AKUBARIKは、各ユニットがインライン配置された5Wayフロアスタンディング型システム。それぞれのユニットを駆動する片チャンネルあたり5基のパワーアンプが内蔵されている。興味深いのは、最低域を受け持つウーファーにリンが1973年にパテントを取得したアイソバリック方式が採られていることだ。これはエンクロージャー底面に向かい合わせに配置した2基のウーファー(本機の場合は20センチ)をタンデム駆動することで、スピーカーの内圧の影響を抑えてより素直な低音再生を実現するという技術だ。
また、各ドライバーを駆動するパワーアンプには、これもリンのオリジナル技術であるチャクラ・テクノロジーが投入されている。これはモノリシックICとバイポーラトランジスタを組み合わせて出力段を構成し、それぞれの出力素子を適応的に使い分けて高音質とハイパワーの両方を追求するという手法。
先述のようにアクティヴ型スピーカーならではのメリットの一つに、きめ細かな音質調整が可能なことが挙げられる。本機では、3Kアレイと呼ばれるシャモジ型のプレートに取り付けられたミッドレンジ/ツィーター/スーパーツィーターの3つのドーム型ユニットが0.5dBステップでレベル調整でき、低域のレベルは−7dBまで落とすことができる。また、最低域のロールオフ周波数は、60Hz/40Hz/19Hzの3段階の切替えが可能だ。

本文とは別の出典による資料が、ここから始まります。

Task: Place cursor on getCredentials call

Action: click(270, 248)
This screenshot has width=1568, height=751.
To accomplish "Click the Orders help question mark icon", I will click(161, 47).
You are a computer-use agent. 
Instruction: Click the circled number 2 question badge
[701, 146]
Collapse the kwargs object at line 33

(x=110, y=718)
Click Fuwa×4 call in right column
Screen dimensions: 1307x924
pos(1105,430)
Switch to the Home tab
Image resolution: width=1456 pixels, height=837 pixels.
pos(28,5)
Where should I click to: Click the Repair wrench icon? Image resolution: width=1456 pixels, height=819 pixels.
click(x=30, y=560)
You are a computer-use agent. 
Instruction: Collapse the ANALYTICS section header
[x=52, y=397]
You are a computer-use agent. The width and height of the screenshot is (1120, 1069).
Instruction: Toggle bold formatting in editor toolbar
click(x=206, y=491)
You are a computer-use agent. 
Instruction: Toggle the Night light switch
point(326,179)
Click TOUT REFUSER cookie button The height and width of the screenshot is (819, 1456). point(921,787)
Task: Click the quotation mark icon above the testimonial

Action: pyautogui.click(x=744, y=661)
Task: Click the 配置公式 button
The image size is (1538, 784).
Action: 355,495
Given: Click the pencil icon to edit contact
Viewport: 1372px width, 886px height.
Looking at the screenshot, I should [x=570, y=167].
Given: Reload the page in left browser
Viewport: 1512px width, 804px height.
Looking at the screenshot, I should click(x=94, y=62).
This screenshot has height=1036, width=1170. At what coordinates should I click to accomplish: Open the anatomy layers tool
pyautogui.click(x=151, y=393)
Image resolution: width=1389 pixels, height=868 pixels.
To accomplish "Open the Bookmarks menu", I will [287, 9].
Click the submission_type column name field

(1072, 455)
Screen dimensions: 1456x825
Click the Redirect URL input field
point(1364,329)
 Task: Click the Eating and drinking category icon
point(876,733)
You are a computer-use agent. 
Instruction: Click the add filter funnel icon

スピーカーの周囲に空間をたっぷりと与えて聴くこのスピーカーの魅力は、筆舌に尽くしがたい。音楽の熱と力、演奏者の陰影に富んだ表情をみごとに描写するのだ。試聴した部屋では当初低音の量感が過多で、ヴォーカルの明瞭度が足りない印象だったけれど、最低域のロールオフ周波数を19Hzから40Hzに、低域のレベルを少し下げ、ミッドレンジのレベルを0.5dB落とすことで、とてもスムーズなサウンドが得られた。部屋のクセや再生する音楽の個性に合せて、自在に音質をコントロールする愉しみをたっぷりと味わえるのも本機ならではの魅力と言っていいだろう。
ペアで252万円という一見とても高価なスピーカーだが、合計10チャンネル分の高性能パワーアンプと音質劣化の心配ないデジタル・イコライザーが一緒に付いてくると考えると、これはこれで納得できる価格といえるかもしれない。スピーカーは、多くのデジタルAV機器と違ってなかなか陳腐化しないジャンル。ほんとうに気に入った良いものを買っておけば、一生添い遂げることだってできる。そんなことを改めて気づかせてくれるすばらしいスピーカーがAKUBARIKである。